--- START OF PROVIDED RECORDS ---
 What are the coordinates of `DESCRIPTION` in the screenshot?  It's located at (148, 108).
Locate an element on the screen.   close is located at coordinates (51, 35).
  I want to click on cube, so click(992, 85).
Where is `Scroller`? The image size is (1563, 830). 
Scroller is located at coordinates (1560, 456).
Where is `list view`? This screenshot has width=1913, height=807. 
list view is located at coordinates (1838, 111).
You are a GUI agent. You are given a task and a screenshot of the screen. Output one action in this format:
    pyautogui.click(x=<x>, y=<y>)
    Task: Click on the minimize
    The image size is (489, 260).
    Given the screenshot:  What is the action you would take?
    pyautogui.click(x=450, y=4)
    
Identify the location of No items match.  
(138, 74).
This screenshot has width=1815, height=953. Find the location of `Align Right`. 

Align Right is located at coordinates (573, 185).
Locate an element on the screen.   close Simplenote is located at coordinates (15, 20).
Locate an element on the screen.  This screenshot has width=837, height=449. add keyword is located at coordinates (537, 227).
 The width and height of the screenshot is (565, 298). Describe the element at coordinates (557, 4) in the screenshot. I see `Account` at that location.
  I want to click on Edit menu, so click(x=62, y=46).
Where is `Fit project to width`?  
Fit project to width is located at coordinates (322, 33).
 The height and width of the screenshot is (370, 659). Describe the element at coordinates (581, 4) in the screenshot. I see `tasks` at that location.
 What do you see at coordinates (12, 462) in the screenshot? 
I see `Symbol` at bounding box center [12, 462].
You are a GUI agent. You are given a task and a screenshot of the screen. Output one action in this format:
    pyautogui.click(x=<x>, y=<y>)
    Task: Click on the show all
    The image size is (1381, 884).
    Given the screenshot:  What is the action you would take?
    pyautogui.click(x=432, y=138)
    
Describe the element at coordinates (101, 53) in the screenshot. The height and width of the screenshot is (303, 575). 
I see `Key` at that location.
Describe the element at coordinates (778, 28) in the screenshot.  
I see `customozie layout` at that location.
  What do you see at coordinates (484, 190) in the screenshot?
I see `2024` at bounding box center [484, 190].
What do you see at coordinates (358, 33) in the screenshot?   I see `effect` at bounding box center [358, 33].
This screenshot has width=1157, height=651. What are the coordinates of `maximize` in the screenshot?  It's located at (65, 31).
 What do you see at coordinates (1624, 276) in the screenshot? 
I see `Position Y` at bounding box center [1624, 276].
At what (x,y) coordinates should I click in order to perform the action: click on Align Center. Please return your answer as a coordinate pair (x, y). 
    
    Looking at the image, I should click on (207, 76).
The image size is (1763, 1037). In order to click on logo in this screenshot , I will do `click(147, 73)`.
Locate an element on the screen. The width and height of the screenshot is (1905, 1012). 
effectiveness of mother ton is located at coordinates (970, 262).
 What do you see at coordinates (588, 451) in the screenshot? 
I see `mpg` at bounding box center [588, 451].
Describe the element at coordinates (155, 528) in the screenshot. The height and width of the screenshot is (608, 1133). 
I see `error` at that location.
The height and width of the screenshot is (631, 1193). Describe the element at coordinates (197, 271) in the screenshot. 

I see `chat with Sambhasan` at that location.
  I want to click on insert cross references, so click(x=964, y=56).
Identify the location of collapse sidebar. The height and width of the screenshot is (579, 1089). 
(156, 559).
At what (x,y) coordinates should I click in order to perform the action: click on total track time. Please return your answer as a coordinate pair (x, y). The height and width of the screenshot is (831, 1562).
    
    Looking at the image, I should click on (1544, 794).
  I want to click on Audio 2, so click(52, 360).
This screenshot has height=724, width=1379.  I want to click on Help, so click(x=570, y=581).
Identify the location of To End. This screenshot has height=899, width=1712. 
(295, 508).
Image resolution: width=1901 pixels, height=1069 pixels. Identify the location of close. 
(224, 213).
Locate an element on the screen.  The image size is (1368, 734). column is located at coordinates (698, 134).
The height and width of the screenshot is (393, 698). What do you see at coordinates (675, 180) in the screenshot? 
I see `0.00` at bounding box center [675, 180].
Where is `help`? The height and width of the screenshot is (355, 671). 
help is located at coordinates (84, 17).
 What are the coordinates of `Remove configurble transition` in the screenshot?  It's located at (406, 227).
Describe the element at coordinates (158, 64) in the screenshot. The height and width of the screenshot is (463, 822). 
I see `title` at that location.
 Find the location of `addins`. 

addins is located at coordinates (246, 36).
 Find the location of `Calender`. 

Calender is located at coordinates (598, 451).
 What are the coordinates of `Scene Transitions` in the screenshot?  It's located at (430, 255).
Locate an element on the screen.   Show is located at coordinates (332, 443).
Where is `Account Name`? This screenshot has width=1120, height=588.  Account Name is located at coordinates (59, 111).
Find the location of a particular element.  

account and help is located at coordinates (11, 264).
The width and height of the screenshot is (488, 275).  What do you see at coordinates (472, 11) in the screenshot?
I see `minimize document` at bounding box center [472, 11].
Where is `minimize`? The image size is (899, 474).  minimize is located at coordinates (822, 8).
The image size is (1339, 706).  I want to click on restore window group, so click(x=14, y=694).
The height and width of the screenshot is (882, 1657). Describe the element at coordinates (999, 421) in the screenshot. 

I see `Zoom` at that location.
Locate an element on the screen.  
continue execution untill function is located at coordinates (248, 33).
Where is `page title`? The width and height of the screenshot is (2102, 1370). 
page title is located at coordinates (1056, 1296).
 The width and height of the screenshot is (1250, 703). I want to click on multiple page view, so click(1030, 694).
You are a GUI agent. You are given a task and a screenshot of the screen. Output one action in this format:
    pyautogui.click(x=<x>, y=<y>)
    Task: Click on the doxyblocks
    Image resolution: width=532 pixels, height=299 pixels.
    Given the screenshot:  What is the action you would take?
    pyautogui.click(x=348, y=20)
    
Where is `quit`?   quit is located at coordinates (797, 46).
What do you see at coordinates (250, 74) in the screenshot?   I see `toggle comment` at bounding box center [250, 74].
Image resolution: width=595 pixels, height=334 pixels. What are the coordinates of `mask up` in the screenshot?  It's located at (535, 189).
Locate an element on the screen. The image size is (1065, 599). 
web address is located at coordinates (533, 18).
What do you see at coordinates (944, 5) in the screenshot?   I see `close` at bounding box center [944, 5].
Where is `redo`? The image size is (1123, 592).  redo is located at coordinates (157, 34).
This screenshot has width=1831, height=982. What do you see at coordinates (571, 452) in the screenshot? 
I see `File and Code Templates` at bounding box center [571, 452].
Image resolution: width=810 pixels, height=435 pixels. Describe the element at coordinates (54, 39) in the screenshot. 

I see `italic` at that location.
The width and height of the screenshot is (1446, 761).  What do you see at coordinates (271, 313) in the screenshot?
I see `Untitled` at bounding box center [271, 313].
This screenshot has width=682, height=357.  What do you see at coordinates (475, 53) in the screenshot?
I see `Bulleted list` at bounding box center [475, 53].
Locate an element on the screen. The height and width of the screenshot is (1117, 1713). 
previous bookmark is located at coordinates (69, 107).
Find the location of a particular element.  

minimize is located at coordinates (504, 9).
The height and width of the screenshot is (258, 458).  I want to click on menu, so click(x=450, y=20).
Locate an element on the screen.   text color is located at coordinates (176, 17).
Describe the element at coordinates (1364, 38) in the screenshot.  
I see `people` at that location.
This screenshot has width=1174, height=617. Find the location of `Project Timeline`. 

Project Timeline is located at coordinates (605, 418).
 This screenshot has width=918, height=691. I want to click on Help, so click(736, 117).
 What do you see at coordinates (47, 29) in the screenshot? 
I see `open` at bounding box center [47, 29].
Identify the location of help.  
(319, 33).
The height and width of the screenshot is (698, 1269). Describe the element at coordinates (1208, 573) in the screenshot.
--- END OF PROVIDED RECORDS ---
**EXERCISE TASK**
Rewrite all the items, changing "Locate an element" to "Find an element" and leaving everything else as it is.

**WRITTEN REPLY**
 What are the coordinates of `DESCRIPTION` in the screenshot?  It's located at (148, 108).
Find an element on the screen.   close is located at coordinates (51, 35).
  I want to click on cube, so click(992, 85).
Where is `Scroller`? The image size is (1563, 830). 
Scroller is located at coordinates (1560, 456).
Where is `list view`? This screenshot has width=1913, height=807. 
list view is located at coordinates (1838, 111).
You are a GUI agent. You are given a task and a screenshot of the screen. Output one action in this format:
    pyautogui.click(x=<x>, y=<y>)
    Task: Click on the minimize
    The image size is (489, 260).
    Given the screenshot:  What is the action you would take?
    pyautogui.click(x=450, y=4)
    
Identify the location of No items match.  
(138, 74).
This screenshot has width=1815, height=953. Find the location of `Align Right`. 

Align Right is located at coordinates (573, 185).
Find an element on the screen.   close Simplenote is located at coordinates (15, 20).
Find an element on the screen.  This screenshot has width=837, height=449. add keyword is located at coordinates (537, 227).
 The width and height of the screenshot is (565, 298). Describe the element at coordinates (557, 4) in the screenshot. I see `Account` at that location.
  I want to click on Edit menu, so click(x=62, y=46).
Where is `Fit project to width`?  
Fit project to width is located at coordinates (322, 33).
 The height and width of the screenshot is (370, 659). Describe the element at coordinates (581, 4) in the screenshot. I see `tasks` at that location.
 What do you see at coordinates (12, 462) in the screenshot? 
I see `Symbol` at bounding box center [12, 462].
You are a GUI agent. You are given a task and a screenshot of the screen. Output one action in this format:
    pyautogui.click(x=<x>, y=<y>)
    Task: Click on the show all
    The image size is (1381, 884).
    Given the screenshot:  What is the action you would take?
    pyautogui.click(x=432, y=138)
    
Describe the element at coordinates (101, 53) in the screenshot. The height and width of the screenshot is (303, 575). 
I see `Key` at that location.
Describe the element at coordinates (778, 28) in the screenshot.  
I see `customozie layout` at that location.
  What do you see at coordinates (484, 190) in the screenshot?
I see `2024` at bounding box center [484, 190].
What do you see at coordinates (358, 33) in the screenshot?   I see `effect` at bounding box center [358, 33].
This screenshot has width=1157, height=651. What are the coordinates of `maximize` in the screenshot?  It's located at (65, 31).
 What do you see at coordinates (1624, 276) in the screenshot? 
I see `Position Y` at bounding box center [1624, 276].
At what (x,y) coordinates should I click in order to perform the action: click on Align Center. Please return your answer as a coordinate pair (x, y). 
    
    Looking at the image, I should click on (207, 76).
The image size is (1763, 1037). In order to click on logo in this screenshot , I will do `click(147, 73)`.
Find an element on the screen. The width and height of the screenshot is (1905, 1012). 
effectiveness of mother ton is located at coordinates (970, 262).
 What do you see at coordinates (588, 451) in the screenshot? 
I see `mpg` at bounding box center [588, 451].
Describe the element at coordinates (155, 528) in the screenshot. The height and width of the screenshot is (608, 1133). 
I see `error` at that location.
The height and width of the screenshot is (631, 1193). Describe the element at coordinates (197, 271) in the screenshot. 

I see `chat with Sambhasan` at that location.
  I want to click on insert cross references, so click(x=964, y=56).
Identify the location of collapse sidebar. The height and width of the screenshot is (579, 1089). 
(156, 559).
At what (x,y) coordinates should I click in order to perform the action: click on total track time. Please return your answer as a coordinate pair (x, y). The height and width of the screenshot is (831, 1562).
    
    Looking at the image, I should click on (1544, 794).
  I want to click on Audio 2, so click(52, 360).
This screenshot has height=724, width=1379.  I want to click on Help, so click(x=570, y=581).
Identify the location of To End. This screenshot has height=899, width=1712. 
(295, 508).
Image resolution: width=1901 pixels, height=1069 pixels. Identify the location of close. 
(224, 213).
Find an element on the screen.  The image size is (1368, 734). column is located at coordinates (698, 134).
The height and width of the screenshot is (393, 698). What do you see at coordinates (675, 180) in the screenshot? 
I see `0.00` at bounding box center [675, 180].
Where is `help`? The height and width of the screenshot is (355, 671). 
help is located at coordinates (84, 17).
 What are the coordinates of `Remove configurble transition` in the screenshot?  It's located at (406, 227).
Describe the element at coordinates (158, 64) in the screenshot. The height and width of the screenshot is (463, 822). 
I see `title` at that location.
 Find the location of `addins`. 

addins is located at coordinates (246, 36).
 Find the location of `Calender`. 

Calender is located at coordinates (598, 451).
 What are the coordinates of `Scene Transitions` in the screenshot?  It's located at (430, 255).
Find an element on the screen.   Show is located at coordinates (332, 443).
Where is `Account Name`? This screenshot has width=1120, height=588.  Account Name is located at coordinates (59, 111).
Find the location of a particular element.  

account and help is located at coordinates (11, 264).
The width and height of the screenshot is (488, 275).  What do you see at coordinates (472, 11) in the screenshot?
I see `minimize document` at bounding box center [472, 11].
Where is `minimize`? The image size is (899, 474).  minimize is located at coordinates (822, 8).
The image size is (1339, 706).  I want to click on restore window group, so click(x=14, y=694).
The height and width of the screenshot is (882, 1657). Describe the element at coordinates (999, 421) in the screenshot. 

I see `Zoom` at that location.
Find an element on the screen.  
continue execution untill function is located at coordinates (248, 33).
Where is `page title`? The width and height of the screenshot is (2102, 1370). 
page title is located at coordinates (1056, 1296).
 The width and height of the screenshot is (1250, 703). I want to click on multiple page view, so click(1030, 694).
You are a GUI agent. You are given a task and a screenshot of the screen. Output one action in this format:
    pyautogui.click(x=<x>, y=<y>)
    Task: Click on the doxyblocks
    Image resolution: width=532 pixels, height=299 pixels.
    Given the screenshot:  What is the action you would take?
    pyautogui.click(x=348, y=20)
    
Where is `quit`?   quit is located at coordinates (797, 46).
What do you see at coordinates (250, 74) in the screenshot?   I see `toggle comment` at bounding box center [250, 74].
Image resolution: width=595 pixels, height=334 pixels. What are the coordinates of `mask up` in the screenshot?  It's located at (535, 189).
Find an element on the screen. The image size is (1065, 599). 
web address is located at coordinates (533, 18).
What do you see at coordinates (944, 5) in the screenshot?   I see `close` at bounding box center [944, 5].
Where is `redo`? The image size is (1123, 592).  redo is located at coordinates (157, 34).
This screenshot has width=1831, height=982. What do you see at coordinates (571, 452) in the screenshot? 
I see `File and Code Templates` at bounding box center [571, 452].
Image resolution: width=810 pixels, height=435 pixels. Describe the element at coordinates (54, 39) in the screenshot. 

I see `italic` at that location.
The width and height of the screenshot is (1446, 761).  What do you see at coordinates (271, 313) in the screenshot?
I see `Untitled` at bounding box center [271, 313].
This screenshot has width=682, height=357.  What do you see at coordinates (475, 53) in the screenshot?
I see `Bulleted list` at bounding box center [475, 53].
Find an element on the screen. The height and width of the screenshot is (1117, 1713). 
previous bookmark is located at coordinates (69, 107).
Find the location of a particular element.  

minimize is located at coordinates (504, 9).
The height and width of the screenshot is (258, 458).  I want to click on menu, so click(x=450, y=20).
Find an element on the screen.   text color is located at coordinates (176, 17).
Describe the element at coordinates (1364, 38) in the screenshot.  
I see `people` at that location.
This screenshot has width=1174, height=617. Find the location of `Project Timeline`. 

Project Timeline is located at coordinates (605, 418).
 This screenshot has width=918, height=691. I want to click on Help, so click(736, 117).
 What do you see at coordinates (47, 29) in the screenshot? 
I see `open` at bounding box center [47, 29].
Identify the location of help.  
(319, 33).
The height and width of the screenshot is (698, 1269). Describe the element at coordinates (1208, 573) in the screenshot.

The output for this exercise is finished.